There are numerous examples of interaction between Shambhala and Native spiritual leaders. In 1976, during a visit to the Four Corners area, the Sixteenth Karmapa performed a ritual to bring rain to the parched crops of the Hopi Indians. Trungpa Rinpoche had close friendships with Little Joe Gomez, an elder from the Taos Pueblo and other native people.
In 2007, we were able (through donations) to purchase a home for Sam Moves Camp on the Pine Ridge Reservation. The next year we helped Chief Arvol Looking Horse to repair his vehicle so that he could continue his important work in promoting world peace. Chief Looking Horse is the former recipient of the Temple of Understanding Award from the United Nations. In 2006, Cankatola Ti Ospaye brought him along with a small group of Native elders to meet with His Holiness the Dalai Lama at Shambhala Mountain Center. It was a high point in my life to stand next to Chief Looking Horse. As His Holiness gently squeezed my hand, they chatted about where they had met before.

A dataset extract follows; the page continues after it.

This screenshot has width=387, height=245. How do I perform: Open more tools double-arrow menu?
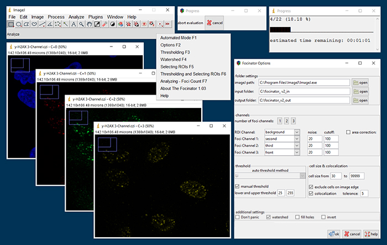[168, 24]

There have been hundreds of sweat lodge ceremonies at Shambhala Mountain Center over the last 10 years (more than 1,000 people have participated). Many people living at SMC have found the sweat lodge to be a very helpful and safe place to process illnesses, deaths, and social issues, as well as a place to celebrate and give thanks for healing, births, and marriages. Currently, I am working with Acharya Adam Lobel on a program outline that would allow Shambhalians to access indigenous wisdom authentically, without cultural exploitation.
It is often a controversial issue of whites participating in Native American ceremonies. Can you talk about that?
There had been a lot of controversy that year about white people participating in sun dance and the legalities of non-natives using eagle feathers, which are restricted by federal laws. Sam said that we should use the woodpecker and through this he said, “Your voice will be heard throughout the universe.” It was after the sun dance ceremony that the Shambhala members were adopted into the ti ospaye. Then an honoring song was sung for us and everyone came out and shook our hands.